Automation

Using machines, software, or algorithms to perform tasks with limited human intervention, affecting productivity and labor markets.

Automation is the use of machines, software, or algorithms to perform tasks that previously required human labor. In economics, it matters because it changes productivity, production costs, and the demand for different types of labor.

Core economic mechanisms

Automation tends to operate through several channels:

  • Productivity effect: if the same output can be produced with fewer inputs, output per worker can rise.
  • Substitution: some tasks shift from labor to capital/software, reducing demand for the workers who specialized in those tasks.
  • Complementarity: demand can rise for workers and inputs that complement the new technology (design, maintenance, data work, management).
  • Task reallocation: jobs are bundles of tasks; automation often replaces tasks within jobs rather than eliminating entire occupations.

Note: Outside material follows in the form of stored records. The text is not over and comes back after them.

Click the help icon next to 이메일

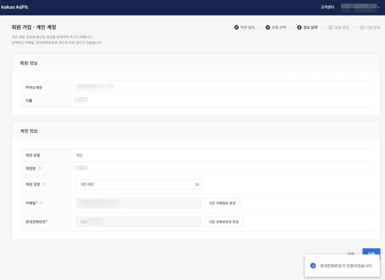(41, 203)
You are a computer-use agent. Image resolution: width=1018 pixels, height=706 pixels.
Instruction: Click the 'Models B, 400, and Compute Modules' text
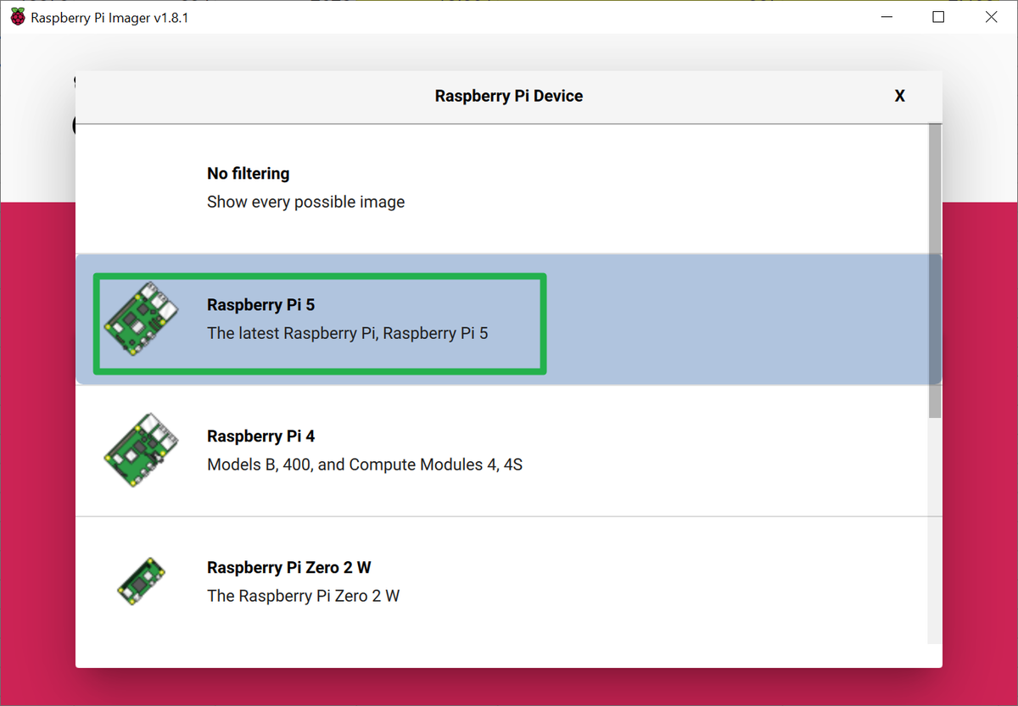pyautogui.click(x=365, y=464)
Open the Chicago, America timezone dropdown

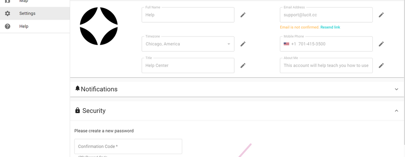pos(188,44)
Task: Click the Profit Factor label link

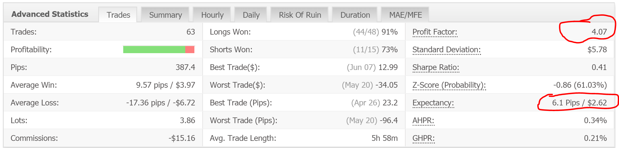Action: click(435, 32)
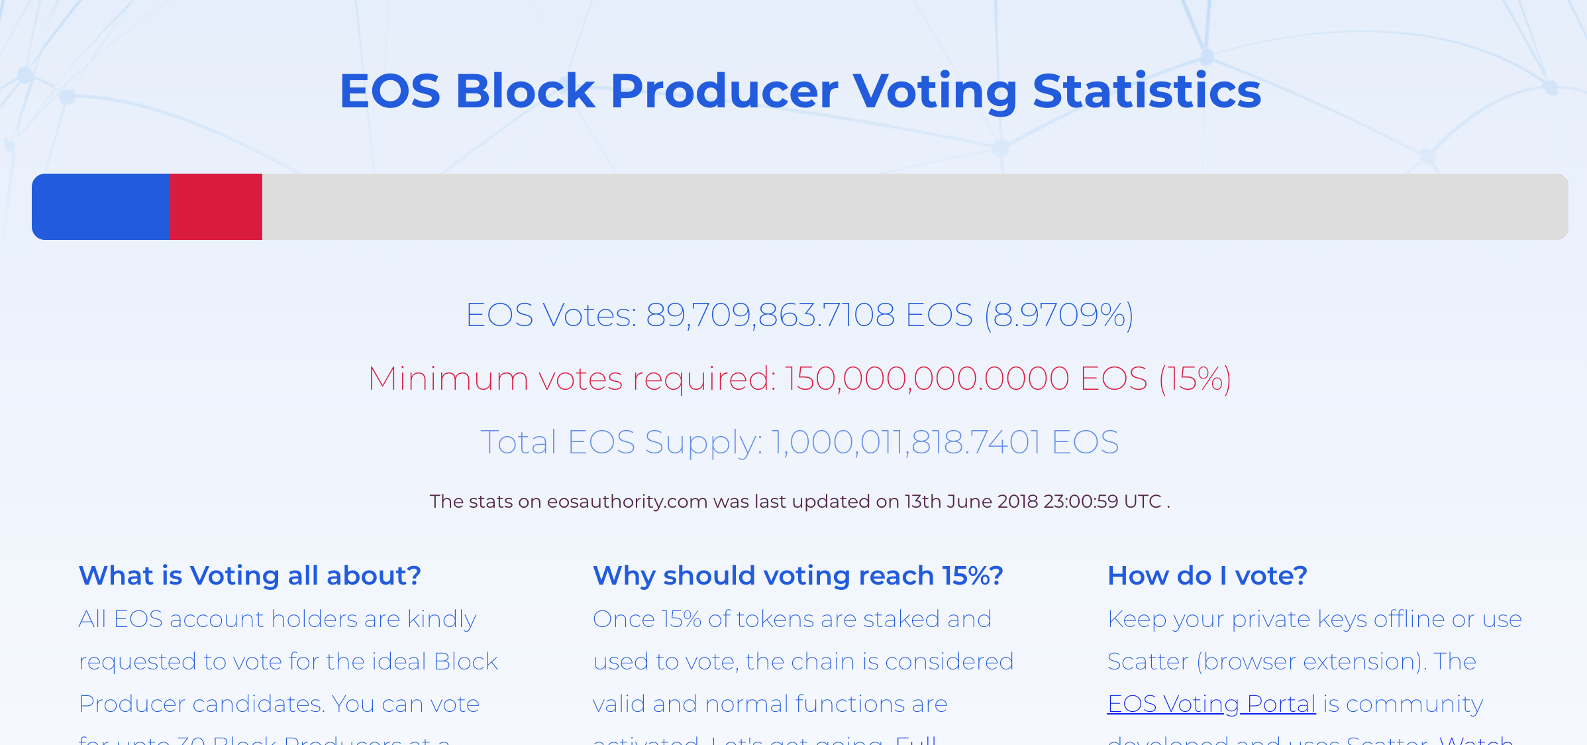Click the 'Once 15% of tokens are staked' paragraph
This screenshot has width=1587, height=745.
click(792, 619)
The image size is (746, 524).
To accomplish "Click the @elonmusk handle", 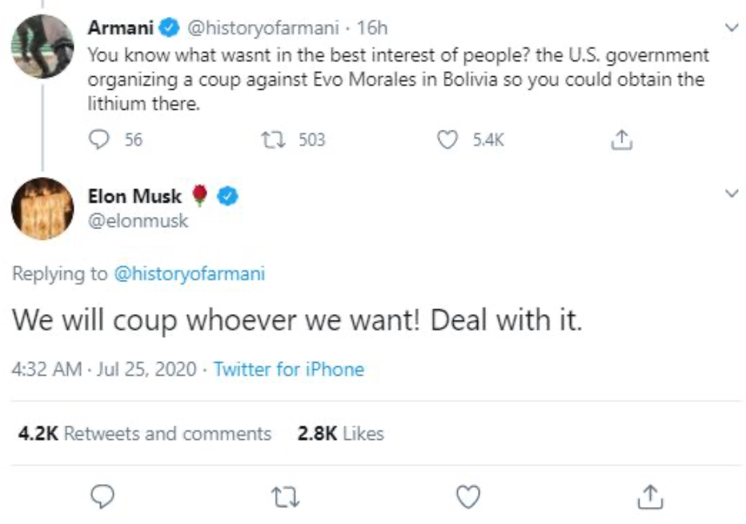I will [x=138, y=220].
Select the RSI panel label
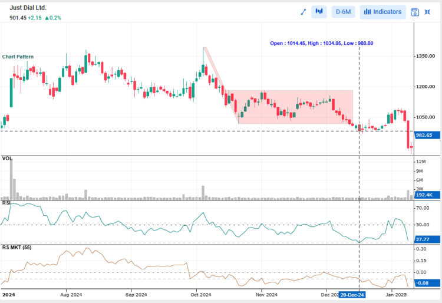Screen dimensions: 442x303 (6, 203)
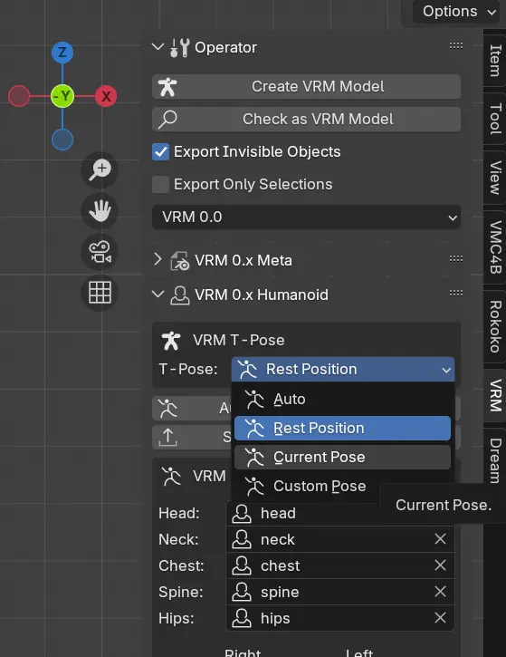Viewport: 506px width, 657px height.
Task: Click the Check as VRM Model button
Action: pos(306,120)
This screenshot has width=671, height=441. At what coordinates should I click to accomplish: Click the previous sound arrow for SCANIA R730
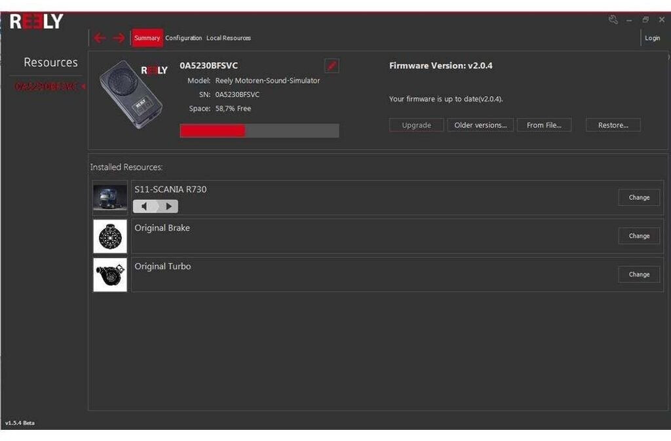(145, 206)
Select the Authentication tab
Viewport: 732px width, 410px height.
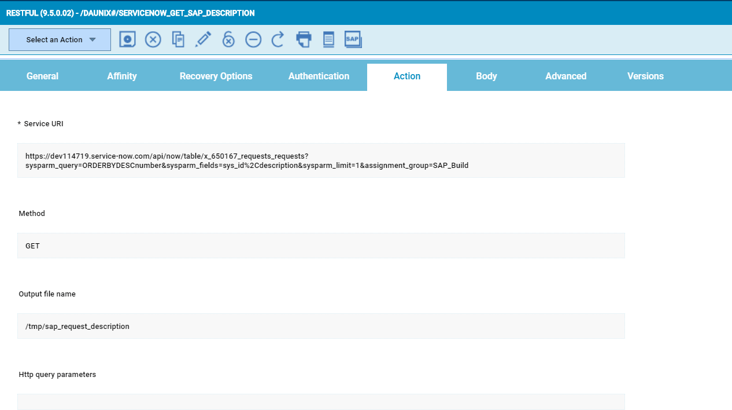tap(319, 76)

Distributional and macro implications

Who gains from automation depends on institutional and market structure details (bargaining power, labor mobility, market concentration, and ownership of capital). Automation can raise aggregate income while still creating displacement and wage pressure in specific groups.

Practical example

If a warehouse introduces robots for picking and sorting, throughput may rise and unit costs may fall. The firm may hire fewer entry-level pickers, but hire more technicians and supervisors. In the local labor market, the mix of jobs and wages can change even if overall output rises.

Knowledge Check

### In economics, automation primarily refers to: - [x] Using technology to perform tasks that previously required human labor - [ ] A permanent fall in demand across the whole economy - [ ] A tax policy used to stabilize inflation - [ ] A fixed exchange-rate system > **Explanation:** The defining feature is task substitution or task augmentation via machines, software, or algorithms. ### What is the difference between substitution and complementarity in automation? - [x] Substitution replaces some labor tasks; complementarity raises demand for inputs/skills that work with the new technology - [ ] Substitution raises wages; complementarity always lowers wages - [ ] Substitution applies only to goods; complementarity applies only to services - [ ] They are the same effect with different names > **Explanation:** Automation can reduce demand for some tasks while increasing demand for others that complement the technology (maintenance, design, oversight). ### Why can automation raise overall output while still hurting some workers? - [x] Gains can be uneven: displaced tasks, changing skill demand, and capital ownership affect who benefits - [ ] Because automation eliminates all adjustment costs - [ ] Because wages are fixed by definition - [ ] Because productivity cannot increase > **Explanation:** Distribution depends on labor mobility, institutions, and who captures productivity gains, not only on aggregate productivity.